» Exercise passage:
--

In a converted livery stable in Intervale, N.H. Peter Limmer & Sons, Inc. makes prized hiking boots. Fifteen hundred customers are waiting, some for as long as two winters, for the custom-made boots ($65 and up) laboriously crafted by this Bavarian family. The Limmers wrestle six days a week with the monster backlog, but family pride demands corners be carefully rounded—not cut—and no hired hand be laid on a Limmer boot.
The factory is rudimentary—one large room with a few stitching machines and a long cobbler's bench where the soles of the boots are glued and leveled. Windows are everywhere, a panorama of budding trees and gentle slopes forming a backdrop for the "assembly line."
Most customers travel to Intervale to place their orders and their feet on Francis Limmer's yellow-lined pad. Limmer outlines the larger foot (few people have a perfectly matched pair), measuring it centimeter by centimeter in five crucial places from the ankle to the toe. Customers who cannot order in person are mailed precise measuring instructions.
"We attract a lot of people who cannot walk into a store and buy ready-made hiking boots," Francis Limmer says. Last year a medical student was fitted for size 18 boots, the longest ever made by Limmer.
The six Limmers (brothers, wives and children) produce 750-800 pairs of boots a year. Actual working time on a pair averages 10 to 12 hours, excluding time required for the cement to dry. Production during the summer drops to 10 pairs a week because the humidity slows the gluing process and there is increased business in the family's camping equipment shop. But the boots remain the firm's prime concern, as has been the case for almost 50 years. In 1925 Peter Limmer Sr., who held a Meisterbrief (master's degree) in cobbling in his homeland, arrived in Massachusetts and after a spell setting bowling pins and painting houses opened a shoe shop in Jamaica Plain. The business moved north in 1950.
The Limmers abhor publicity, knowing it will only swell the already burdensome number of orders, so no sign stands on Route 16-302 in tiny Intervale indicating the company's presence. But look east from the highway behind a stand of birch, and there you will see a lime-green and maroon barn. That is the factory. Just don't tell Francis Limmer we sent you.

--

Stored data entries:

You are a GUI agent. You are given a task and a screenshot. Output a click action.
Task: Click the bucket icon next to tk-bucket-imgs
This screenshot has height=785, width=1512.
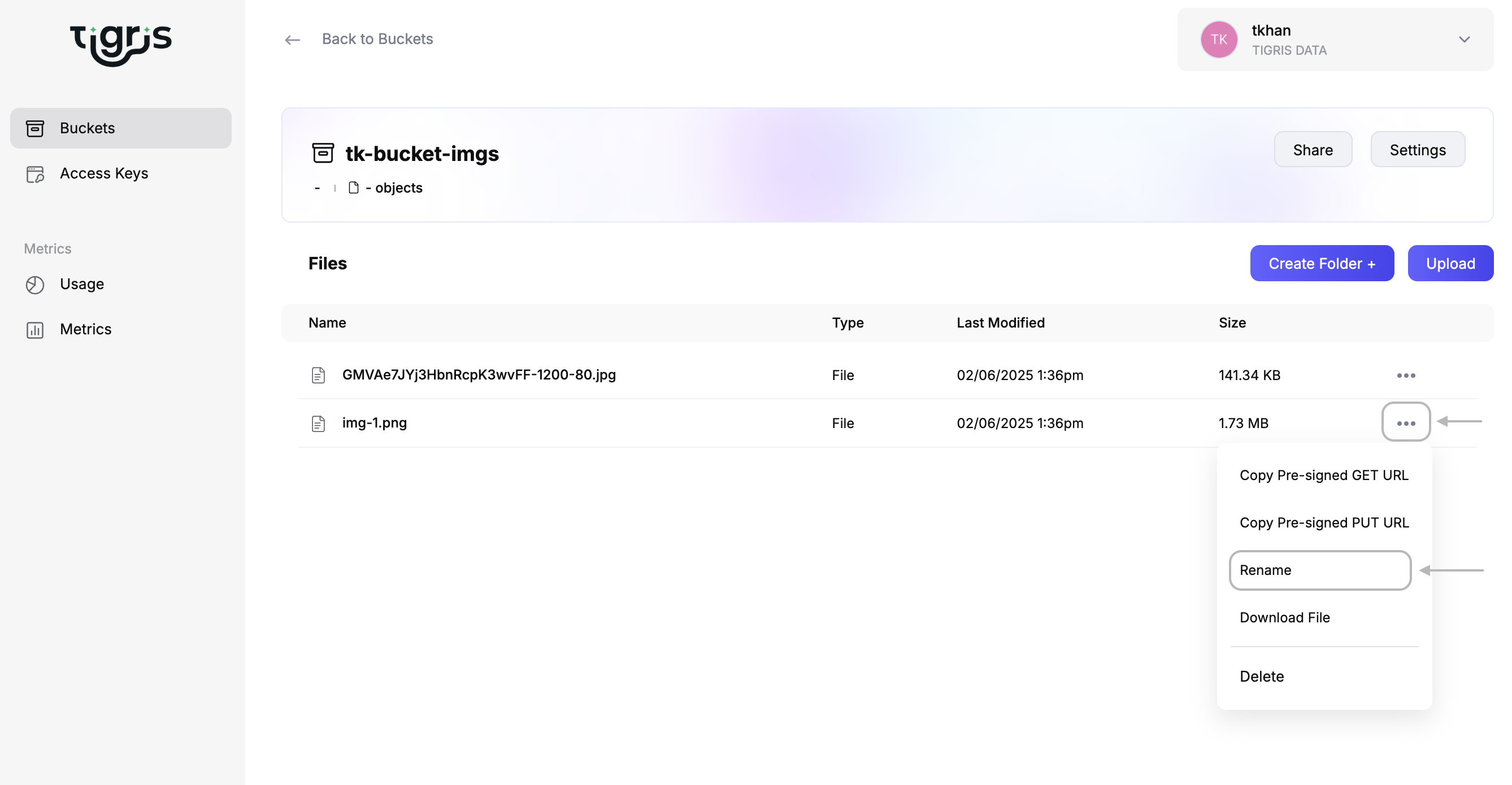[322, 152]
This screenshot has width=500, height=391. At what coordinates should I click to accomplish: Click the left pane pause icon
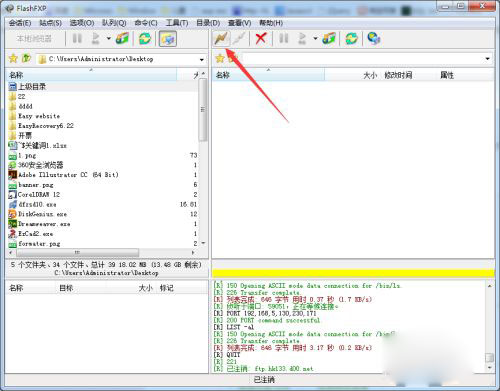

--

» Problem to solve:
List every color named in the passage above about the Limmer boot makers.

» Exercise result:
Yellow, lime-green, maroon